Retype the material word for word, starting at its first line and ending with the line that contains "Screen dimensions: 417x252", including both of those lines.
(begin)
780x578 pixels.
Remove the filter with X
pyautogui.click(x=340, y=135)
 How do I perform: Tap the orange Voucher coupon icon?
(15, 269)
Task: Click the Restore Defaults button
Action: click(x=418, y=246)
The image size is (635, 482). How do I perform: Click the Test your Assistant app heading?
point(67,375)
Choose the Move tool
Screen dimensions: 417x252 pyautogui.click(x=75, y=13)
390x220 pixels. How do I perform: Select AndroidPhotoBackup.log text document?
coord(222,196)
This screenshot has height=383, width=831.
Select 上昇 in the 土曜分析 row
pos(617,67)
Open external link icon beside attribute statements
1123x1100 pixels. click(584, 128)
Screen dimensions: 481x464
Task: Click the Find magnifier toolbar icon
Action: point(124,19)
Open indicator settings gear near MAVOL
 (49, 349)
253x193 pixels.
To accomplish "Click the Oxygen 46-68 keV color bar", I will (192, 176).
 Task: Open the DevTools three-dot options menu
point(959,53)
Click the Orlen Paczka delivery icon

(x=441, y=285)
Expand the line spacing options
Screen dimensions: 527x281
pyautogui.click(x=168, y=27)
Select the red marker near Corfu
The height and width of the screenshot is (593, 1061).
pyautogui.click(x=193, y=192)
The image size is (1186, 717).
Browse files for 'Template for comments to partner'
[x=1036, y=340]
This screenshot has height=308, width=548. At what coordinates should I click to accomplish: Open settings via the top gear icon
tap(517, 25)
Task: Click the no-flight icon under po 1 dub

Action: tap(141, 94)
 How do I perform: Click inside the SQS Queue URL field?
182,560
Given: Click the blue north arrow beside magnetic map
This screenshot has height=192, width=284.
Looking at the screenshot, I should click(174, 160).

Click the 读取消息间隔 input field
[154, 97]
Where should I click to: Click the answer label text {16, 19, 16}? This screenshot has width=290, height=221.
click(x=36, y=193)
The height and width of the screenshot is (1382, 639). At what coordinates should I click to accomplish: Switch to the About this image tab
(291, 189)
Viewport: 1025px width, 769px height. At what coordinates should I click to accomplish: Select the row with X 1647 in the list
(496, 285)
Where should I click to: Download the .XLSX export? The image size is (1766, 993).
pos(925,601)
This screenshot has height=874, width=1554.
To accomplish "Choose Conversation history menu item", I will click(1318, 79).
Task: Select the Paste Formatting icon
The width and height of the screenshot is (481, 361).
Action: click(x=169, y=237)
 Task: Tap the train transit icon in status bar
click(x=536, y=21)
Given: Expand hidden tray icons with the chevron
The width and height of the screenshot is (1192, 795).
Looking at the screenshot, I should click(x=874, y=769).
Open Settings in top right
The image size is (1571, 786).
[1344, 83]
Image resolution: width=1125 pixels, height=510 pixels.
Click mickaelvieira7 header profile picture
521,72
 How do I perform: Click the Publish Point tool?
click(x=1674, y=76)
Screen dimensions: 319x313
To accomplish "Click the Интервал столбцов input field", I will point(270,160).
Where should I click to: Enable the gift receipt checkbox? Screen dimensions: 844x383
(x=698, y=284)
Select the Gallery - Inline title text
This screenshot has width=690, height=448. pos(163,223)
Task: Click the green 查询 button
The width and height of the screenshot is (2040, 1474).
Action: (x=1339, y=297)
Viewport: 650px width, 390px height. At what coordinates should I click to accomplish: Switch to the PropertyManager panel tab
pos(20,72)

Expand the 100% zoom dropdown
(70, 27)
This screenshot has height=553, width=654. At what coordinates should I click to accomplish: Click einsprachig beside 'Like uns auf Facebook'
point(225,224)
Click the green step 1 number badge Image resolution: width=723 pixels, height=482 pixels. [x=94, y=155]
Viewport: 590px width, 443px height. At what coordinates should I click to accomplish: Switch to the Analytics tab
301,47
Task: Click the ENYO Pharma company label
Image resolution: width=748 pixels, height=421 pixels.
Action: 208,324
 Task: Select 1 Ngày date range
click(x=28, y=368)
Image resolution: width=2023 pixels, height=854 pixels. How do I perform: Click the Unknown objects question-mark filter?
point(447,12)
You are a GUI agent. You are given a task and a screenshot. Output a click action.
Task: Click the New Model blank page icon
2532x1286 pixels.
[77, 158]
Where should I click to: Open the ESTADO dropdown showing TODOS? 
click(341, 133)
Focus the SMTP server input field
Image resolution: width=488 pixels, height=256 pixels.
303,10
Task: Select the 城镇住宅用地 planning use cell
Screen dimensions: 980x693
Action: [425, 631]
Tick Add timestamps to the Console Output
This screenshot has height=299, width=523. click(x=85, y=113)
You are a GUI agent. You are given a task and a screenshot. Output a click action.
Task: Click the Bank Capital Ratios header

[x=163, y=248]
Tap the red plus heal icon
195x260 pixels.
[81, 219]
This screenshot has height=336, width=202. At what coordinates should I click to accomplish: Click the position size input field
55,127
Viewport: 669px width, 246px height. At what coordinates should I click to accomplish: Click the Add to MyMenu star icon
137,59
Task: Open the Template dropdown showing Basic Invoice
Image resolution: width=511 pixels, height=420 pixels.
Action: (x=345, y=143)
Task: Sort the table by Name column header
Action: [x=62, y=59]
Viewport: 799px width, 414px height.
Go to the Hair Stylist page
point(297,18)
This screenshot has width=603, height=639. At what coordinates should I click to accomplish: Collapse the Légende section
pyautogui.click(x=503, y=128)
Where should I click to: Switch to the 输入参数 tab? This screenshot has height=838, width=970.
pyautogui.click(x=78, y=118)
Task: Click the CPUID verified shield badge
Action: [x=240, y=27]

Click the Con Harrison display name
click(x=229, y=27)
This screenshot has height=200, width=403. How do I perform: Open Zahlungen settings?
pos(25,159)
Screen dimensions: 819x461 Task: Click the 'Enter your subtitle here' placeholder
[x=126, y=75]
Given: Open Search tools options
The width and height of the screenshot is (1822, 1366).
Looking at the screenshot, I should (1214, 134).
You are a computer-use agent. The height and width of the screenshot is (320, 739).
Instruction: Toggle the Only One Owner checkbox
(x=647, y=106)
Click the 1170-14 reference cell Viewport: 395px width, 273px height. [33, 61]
(end)
→ **RESPONSE**:
780x578 pixels.
Remove the filter with X
pyautogui.click(x=340, y=135)
 How do I perform: Tap the orange Voucher coupon icon?
(15, 269)
Task: Click the Restore Defaults button
Action: click(x=418, y=246)
The image size is (635, 482). How do I perform: Click the Test your Assistant app heading?
point(67,375)
Choose the Move tool
Screen dimensions: 417x252 pyautogui.click(x=75, y=13)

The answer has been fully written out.